Request
Copy every entry below line by line, changing nothing.
═════ Records for the task ═════
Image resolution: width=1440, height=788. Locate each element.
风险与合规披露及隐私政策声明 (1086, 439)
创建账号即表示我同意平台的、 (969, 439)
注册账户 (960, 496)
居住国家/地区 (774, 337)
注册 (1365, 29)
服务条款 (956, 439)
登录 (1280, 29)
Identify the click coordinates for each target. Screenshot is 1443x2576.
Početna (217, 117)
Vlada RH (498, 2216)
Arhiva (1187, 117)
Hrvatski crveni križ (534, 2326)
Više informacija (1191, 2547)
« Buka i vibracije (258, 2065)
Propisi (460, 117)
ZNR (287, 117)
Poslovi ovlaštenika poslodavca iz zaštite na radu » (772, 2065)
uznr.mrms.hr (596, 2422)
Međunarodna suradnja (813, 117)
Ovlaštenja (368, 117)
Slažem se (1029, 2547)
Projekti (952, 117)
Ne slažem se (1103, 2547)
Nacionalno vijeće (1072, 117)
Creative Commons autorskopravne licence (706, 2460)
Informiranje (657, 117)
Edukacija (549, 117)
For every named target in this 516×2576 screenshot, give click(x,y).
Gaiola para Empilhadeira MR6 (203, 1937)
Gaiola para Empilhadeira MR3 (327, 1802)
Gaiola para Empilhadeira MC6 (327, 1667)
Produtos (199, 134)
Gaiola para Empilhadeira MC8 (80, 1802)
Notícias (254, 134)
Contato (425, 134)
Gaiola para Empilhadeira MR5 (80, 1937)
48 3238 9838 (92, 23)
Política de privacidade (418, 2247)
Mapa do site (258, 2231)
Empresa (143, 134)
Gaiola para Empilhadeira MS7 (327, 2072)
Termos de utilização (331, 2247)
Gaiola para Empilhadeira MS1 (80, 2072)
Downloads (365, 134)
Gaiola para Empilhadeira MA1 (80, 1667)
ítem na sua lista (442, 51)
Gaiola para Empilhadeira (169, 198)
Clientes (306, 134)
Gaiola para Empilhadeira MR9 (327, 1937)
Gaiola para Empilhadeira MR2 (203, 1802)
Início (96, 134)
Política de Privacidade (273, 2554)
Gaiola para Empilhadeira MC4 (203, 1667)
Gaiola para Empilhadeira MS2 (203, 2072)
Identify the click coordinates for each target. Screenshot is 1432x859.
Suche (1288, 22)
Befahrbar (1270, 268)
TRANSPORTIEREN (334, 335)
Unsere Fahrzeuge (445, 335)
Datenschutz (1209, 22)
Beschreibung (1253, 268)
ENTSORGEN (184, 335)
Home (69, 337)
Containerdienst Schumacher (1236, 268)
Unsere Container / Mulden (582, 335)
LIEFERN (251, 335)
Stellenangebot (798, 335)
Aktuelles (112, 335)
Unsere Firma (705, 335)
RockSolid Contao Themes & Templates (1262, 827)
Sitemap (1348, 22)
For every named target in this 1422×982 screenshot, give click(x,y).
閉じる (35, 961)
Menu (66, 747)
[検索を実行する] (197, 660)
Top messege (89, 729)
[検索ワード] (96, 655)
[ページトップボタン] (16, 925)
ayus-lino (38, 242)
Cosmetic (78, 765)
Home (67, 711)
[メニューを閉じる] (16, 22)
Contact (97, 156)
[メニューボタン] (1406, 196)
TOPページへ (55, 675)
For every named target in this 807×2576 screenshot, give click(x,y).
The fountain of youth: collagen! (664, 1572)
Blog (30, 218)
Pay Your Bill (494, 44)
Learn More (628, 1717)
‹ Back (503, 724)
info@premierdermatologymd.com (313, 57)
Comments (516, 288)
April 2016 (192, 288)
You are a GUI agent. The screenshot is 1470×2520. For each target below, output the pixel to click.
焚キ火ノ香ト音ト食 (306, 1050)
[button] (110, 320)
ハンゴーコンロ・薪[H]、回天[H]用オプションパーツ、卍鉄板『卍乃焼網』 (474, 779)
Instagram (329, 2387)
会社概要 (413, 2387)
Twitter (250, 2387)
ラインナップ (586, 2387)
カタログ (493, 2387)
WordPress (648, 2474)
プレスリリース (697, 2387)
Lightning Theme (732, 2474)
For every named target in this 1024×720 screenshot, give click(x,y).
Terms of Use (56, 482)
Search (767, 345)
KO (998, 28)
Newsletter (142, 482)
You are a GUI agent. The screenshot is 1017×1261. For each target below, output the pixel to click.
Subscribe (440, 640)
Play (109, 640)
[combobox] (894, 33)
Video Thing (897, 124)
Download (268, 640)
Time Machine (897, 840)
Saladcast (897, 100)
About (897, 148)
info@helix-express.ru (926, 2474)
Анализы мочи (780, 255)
═════
Response below
Image resolution: width=1440, height=788. Locate each element.
风险与合规披露及隐私政策声明 (1086, 439)
创建账号即表示我同意平台的、 (969, 439)
注册账户 (960, 496)
居住国家/地区 (774, 337)
注册 (1365, 29)
服务条款 (956, 439)
登录 (1280, 29)
Identify the click coordinates for each target. Screenshot is 1443x2576.
Početna (217, 117)
Vlada RH (498, 2216)
Arhiva (1187, 117)
Hrvatski crveni križ (534, 2326)
Više informacija (1191, 2547)
« Buka i vibracije (258, 2065)
Propisi (460, 117)
ZNR (287, 117)
Poslovi ovlaštenika poslodavca iz zaštite na radu » (772, 2065)
uznr.mrms.hr (596, 2422)
Međunarodna suradnja (813, 117)
Ovlaštenja (368, 117)
Slažem se (1029, 2547)
Projekti (952, 117)
Ne slažem se (1103, 2547)
Nacionalno vijeće (1072, 117)
Creative Commons autorskopravne licence (706, 2460)
Informiranje (657, 117)
Edukacija (549, 117)
For every named target in this 516×2576 screenshot, give click(x,y).
Gaiola para Empilhadeira MR6 (203, 1937)
Gaiola para Empilhadeira MR3 (327, 1802)
Gaiola para Empilhadeira MC6 (327, 1667)
Produtos (199, 134)
Gaiola para Empilhadeira MC8 (80, 1802)
Notícias (254, 134)
Contato (425, 134)
Gaiola para Empilhadeira MR5 (80, 1937)
48 3238 9838 (92, 23)
Política de privacidade (418, 2247)
Mapa do site (258, 2231)
Empresa (143, 134)
Gaiola para Empilhadeira MS7 (327, 2072)
Termos de utilização (331, 2247)
Gaiola para Empilhadeira MS1 (80, 2072)
Downloads (365, 134)
Gaiola para Empilhadeira MA1 (80, 1667)
ítem na sua lista (442, 51)
Gaiola para Empilhadeira (169, 198)
Clientes (306, 134)
Gaiola para Empilhadeira MR9 (327, 1937)
Gaiola para Empilhadeira MR2 (203, 1802)
Início (96, 134)
Política de Privacidade (273, 2554)
Gaiola para Empilhadeira MC4 (203, 1667)
Gaiola para Empilhadeira MS2 (203, 2072)
Identify the click coordinates for each target. Screenshot is 1432x859.
Suche (1288, 22)
Befahrbar (1270, 268)
TRANSPORTIEREN (334, 335)
Unsere Fahrzeuge (445, 335)
Datenschutz (1209, 22)
Beschreibung (1253, 268)
ENTSORGEN (184, 335)
Home (69, 337)
Containerdienst Schumacher (1236, 268)
Unsere Container / Mulden (582, 335)
LIEFERN (251, 335)
Stellenangebot (798, 335)
Aktuelles (112, 335)
Unsere Firma (705, 335)
RockSolid Contao Themes & Templates (1262, 827)
Sitemap (1348, 22)
For every named target in this 1422×982 screenshot, give click(x,y).
閉じる (35, 961)
Menu (66, 747)
[検索を実行する] (197, 660)
Top messege (89, 729)
[検索ワード] (96, 655)
[ページトップボタン] (16, 925)
ayus-lino (38, 242)
Cosmetic (78, 765)
Home (67, 711)
[メニューを閉じる] (16, 22)
Contact (97, 156)
[メニューボタン] (1406, 196)
TOPページへ (55, 675)
For every named target in this 807×2576 screenshot, give click(x,y).
The fountain of youth: collagen! (664, 1572)
Blog (30, 218)
Pay Your Bill (494, 44)
Learn More (628, 1717)
‹ Back (503, 724)
info@premierdermatologymd.com (313, 57)
Comments (516, 288)
April 2016 (192, 288)
You are a GUI agent. The screenshot is 1470×2520. For each target below, output the pixel to click.
焚キ火ノ香ト音ト食 (306, 1050)
[button] (110, 320)
ハンゴーコンロ・薪[H]、回天[H]用オプションパーツ、卍鉄板『卍乃焼網』 (474, 779)
Instagram (329, 2387)
会社概要 (413, 2387)
Twitter (250, 2387)
ラインナップ (586, 2387)
カタログ (493, 2387)
WordPress (648, 2474)
プレスリリース (697, 2387)
Lightning Theme (732, 2474)
For every named target in this 1024×720 screenshot, give click(x,y).
Terms of Use (56, 482)
Search (767, 345)
KO (998, 28)
Newsletter (142, 482)
You are a GUI agent. The screenshot is 1017×1261. For each target below, output the pixel to click.
Subscribe (440, 640)
Play (109, 640)
[combobox] (894, 33)
Video Thing (897, 124)
Download (268, 640)
Time Machine (897, 840)
Saladcast (897, 100)
About (897, 148)
info@helix-express.ru (926, 2474)
Анализы мочи (780, 255)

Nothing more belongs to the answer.